Passage given:
I did a LOT of fiddling with my shifter to get it right. I had my headstock together and apart, mostly because I could not wait to see how it all fit even though I didn't have everything that went in there ready. A few times back and forth made it easier to figure out in the end, and to get it spot on. Setting the rack with the headstock on the bench was pretty easy, but doing it bolted to the bed would be near impossible if it were not for the slot mod in the end of the back gear shaft. If you have it apart, do the mod without fail. If you are having adjustment problems, it is arguably worth the trouble to go in just for that purpose alone.

My back gears make very little more noise when working than when not engaged.


----------



## daveog (Sep 12, 2018)

I'm sorry to resurrect an old thread, but I am in the process of trying to adjust the shifter on my Logan right now. I cut the slot in the end of the eccentric shaft like Redlineman recommended. My problem is that I'm not sure how to get it adjusted. If I rotate the eccentric shaft all the way to the back position and insert the rack it still seems to not quite catch the teeth correctly. When the shaft is locked out the gears aren't quite enough in position to engage. I have to pull it almost all the way out to get it where it needs to be and then there is no shaft left to attach the collar to. I hear everyone that I need to adjust it so that I get an extra tooth or two on the gear so it locks, but I can't figure out how to do that. When I insert the rack, it just engages where it is and I can't get it past the gear on the eccentric because it immediately engages it. What am I missing?

Data shown:
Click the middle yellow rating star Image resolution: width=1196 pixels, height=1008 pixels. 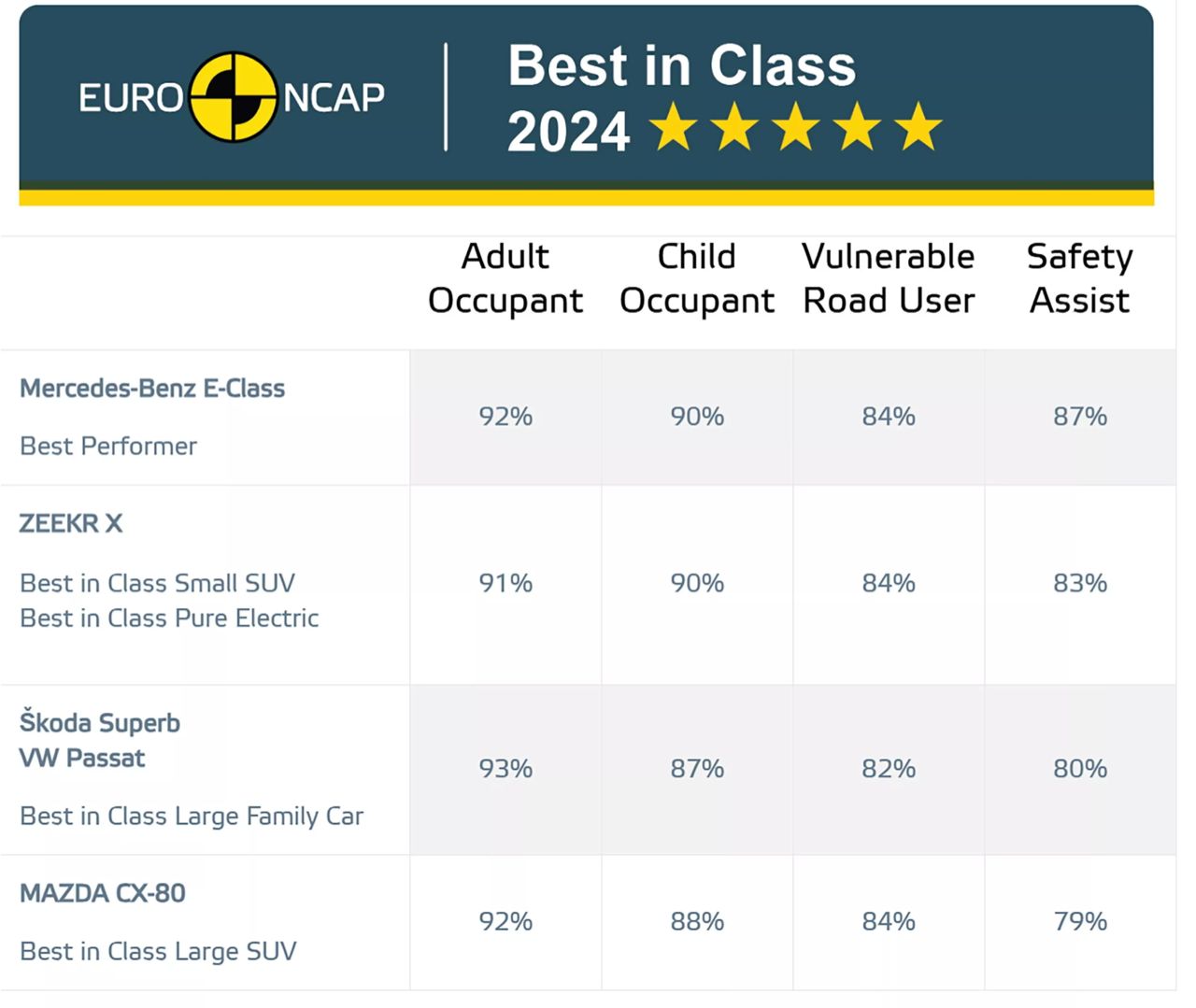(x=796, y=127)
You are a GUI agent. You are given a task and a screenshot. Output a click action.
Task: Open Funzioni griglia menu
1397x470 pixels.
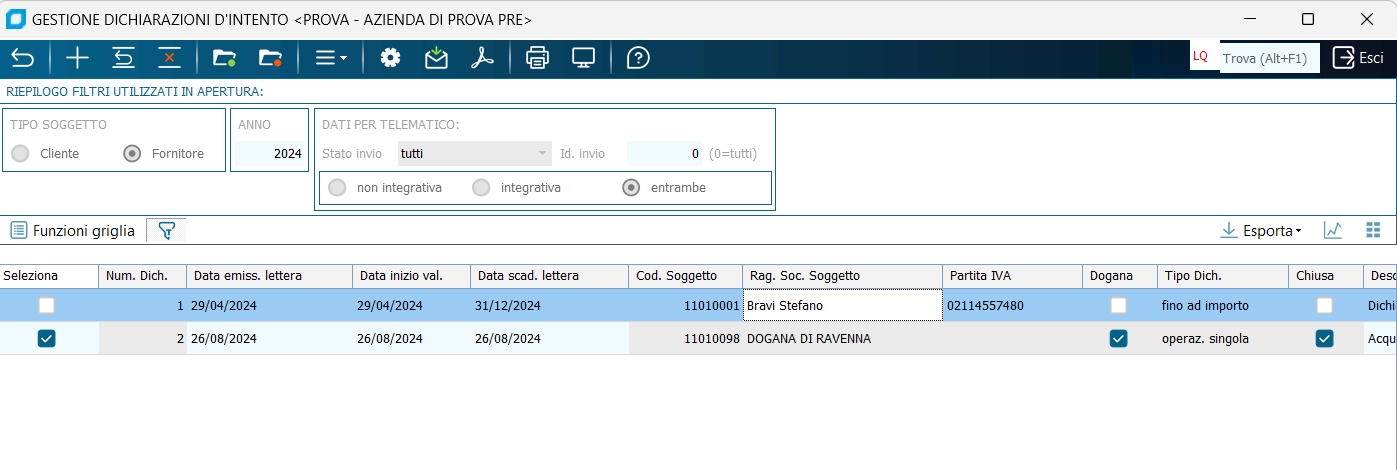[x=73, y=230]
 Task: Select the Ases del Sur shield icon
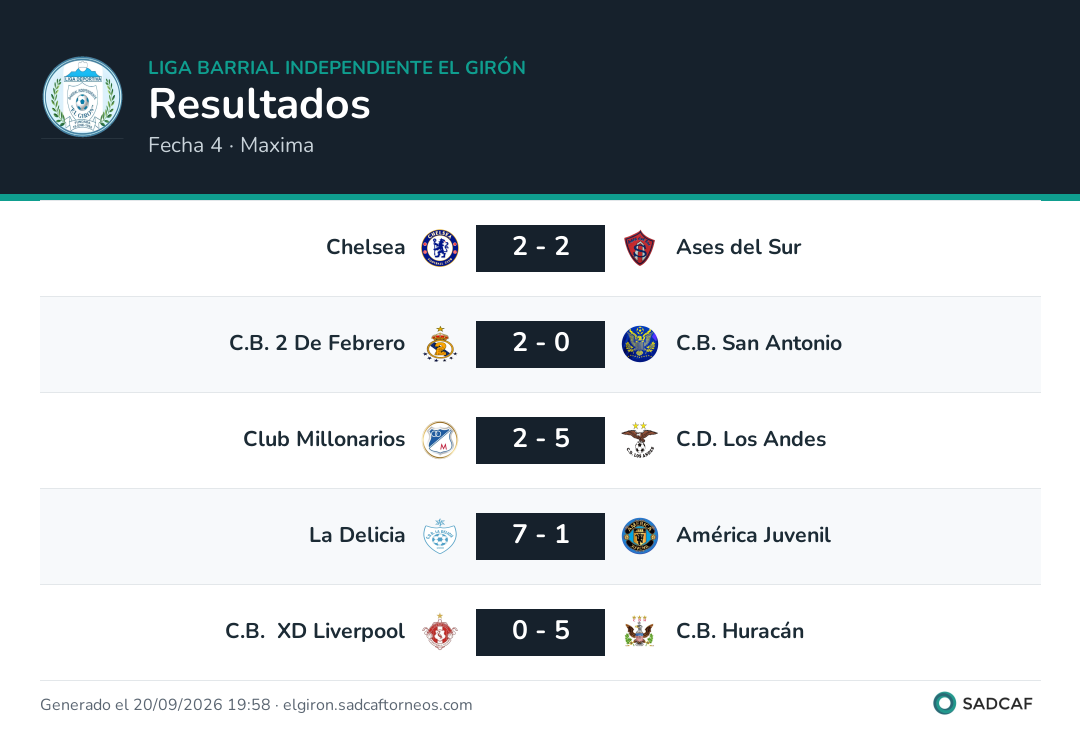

To-do list:
1. Can you rewrite the part of the lathe shifter discussion that opens with the words "I'm sorry to" and closes with "am I missing?", putting "back gear shaft" in place of "eccentric shaft"?
2. Could you write the next part of the lathe shifter discussion, picking up right after its final line?

Per-task outputs:
1.
I'm sorry to resurrect an old thread, but I am in the process of trying to adjust the shifter on my Logan right now. I cut the slot in the end of the back gear shaft like Redlineman recommended. My problem is that I'm not sure how to get it adjusted. If I rotate the back gear shaft all the way to the back position and insert the rack it still seems to not quite catch the teeth correctly. When the shaft is locked out the gears aren't quite enough in position to engage. I have to pull it almost all the way out to get it where it needs to be and then there is no shaft left to attach the collar to. I hear everyone that I need to adjust it so that I get an extra tooth or two on the gear so it locks, but I can't figure out how to do that. When I insert the rack, it just engages where it is and I can't get it past the gear on the eccentric because it immediately engages it. What am I missing?

2.
Thanks in advance.


----------



## Briney Eye (Sep 12, 2018)

daveog said:


> I'm sorry to resurrect an old thread, but I am in the process of trying to adjust the shifter on my Logan right now. I cut the slot in the end of the eccentric shaft like Redlineman recommended. My problem is that I'm not sure how to get it adjusted. If I rotate the eccentric shaft all the way to the back position and insert the rack it still seems to not quite catch the teeth correctly. When the shaft is locked out the gears aren't quite enough in position to engage. I have to pull it almost all the way out to get it where it needs to be and then there is no shaft left to attach the collar to. I hear everyone that I need to adjust it so that I get an extra tooth or two on the gear so it locks, but I can't figure out how to do that. When I insert the rack, it just engages where it is and I can't get it past the gear on the eccentric because it immediately engages it. What am I missing?
> 
> Thanks in advance.



I had the spindle out of my old 200 to lube the main bearing and replace the tail bearing, but I didn't pull the backgear assembly (because it was working fine).  So I don't actually have any informed advice to offer.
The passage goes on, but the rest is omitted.